· When we plug in USB cable, we will see over voltage on VBUS, below figure shows peak voltage approach 11.63v, which is much high than VBUS pad tolerance.
· The USB chip, VBUS maximum rating is 5.8V and it add an avalanche diode between VBUS and GND. I have checked the spec of SP0503BA; the clamp voltage is 6.8V typical value which is higher than VBUS maximum rating.
· The voltage overshoot will always happen because all USB cables have inductance with them. Normally, the inductance is around 1uH to 10uH(Lout). We have 1.0uF ceramic input capacitor (Cin) on VBUS. When USB plug in, Cin will ramp up toward 5V input voltage. Once the voltage across Cin has reached the 5v, the energy stored in Lout will raise the voltage across Cin further above 5V. The voltage across Cin will eventually reach its peak and will then fall back to 5V. Refer to Linear Technology Application Note 88, entitled “Ceramic Input Capacitors Can Cause Overvoltage Transients” for a detailed discussion of this problem.
· So I have made some tests on demo board.
o I added a 10uH inductance in series with VBUS to simulate long USB cable.
I used Agilent E3631A to supply 5v in this test. My desktop USB VBUS voltage is around 5.18v. So I set output voltage as 5.15V. And the maximum voltage I captured on VBUS is 6.54V which is higher than VBUS pad voltage rating. Here is the waveform.

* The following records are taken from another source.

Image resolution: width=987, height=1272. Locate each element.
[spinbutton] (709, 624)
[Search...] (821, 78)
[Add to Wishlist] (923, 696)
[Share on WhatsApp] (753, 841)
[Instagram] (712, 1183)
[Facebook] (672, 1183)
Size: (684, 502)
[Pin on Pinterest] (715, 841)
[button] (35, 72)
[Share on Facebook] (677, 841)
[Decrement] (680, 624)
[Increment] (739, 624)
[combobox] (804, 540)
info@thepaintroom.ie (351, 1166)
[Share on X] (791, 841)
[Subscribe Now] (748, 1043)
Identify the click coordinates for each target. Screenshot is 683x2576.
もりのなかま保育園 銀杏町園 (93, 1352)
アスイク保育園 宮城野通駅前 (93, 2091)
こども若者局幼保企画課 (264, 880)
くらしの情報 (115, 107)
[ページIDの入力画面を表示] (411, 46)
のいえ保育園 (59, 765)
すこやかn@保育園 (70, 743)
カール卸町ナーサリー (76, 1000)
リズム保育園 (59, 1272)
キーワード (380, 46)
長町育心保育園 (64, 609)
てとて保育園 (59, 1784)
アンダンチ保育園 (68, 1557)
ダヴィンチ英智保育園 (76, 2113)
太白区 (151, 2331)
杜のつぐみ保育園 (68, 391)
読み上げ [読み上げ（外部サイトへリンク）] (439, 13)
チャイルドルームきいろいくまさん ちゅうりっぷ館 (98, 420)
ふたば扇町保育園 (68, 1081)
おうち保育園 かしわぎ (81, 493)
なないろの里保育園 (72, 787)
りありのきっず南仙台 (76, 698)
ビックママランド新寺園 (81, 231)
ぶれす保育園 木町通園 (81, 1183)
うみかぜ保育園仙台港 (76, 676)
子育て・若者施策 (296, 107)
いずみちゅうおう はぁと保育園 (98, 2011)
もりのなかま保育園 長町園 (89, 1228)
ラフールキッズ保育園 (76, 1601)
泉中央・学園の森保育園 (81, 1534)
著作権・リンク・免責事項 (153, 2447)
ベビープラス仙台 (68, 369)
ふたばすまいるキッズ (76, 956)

o And then I added 1 Ohm resistor in series with ceramic capacitor C6 in CP2104 demo board to decrease the inrush current. And with the modification, the maximum voltage on VBUS is 5.74V which is lower than VBUS voltage rating. Below is the SCH.
o There is an explanation on this.” The long cable lengths of most wall adapters and USB cables make them especially susceptible to this problem. To bypass the USB pin and the wall adapter input, add a 1Ω resistor in series with a ceramic capacitor to lower the effective Q of the network and greatly reduce the ringing. A tantalum, OS-CON, or electrolytic capacitor can be used in place of the ceramic and resistor, as their higher ESR reduces the Q, thus reducing the voltage ringing.”
o Here is the waveform I captured
o This trace shows the clean response resulting from the addition of the 1Ω resistor.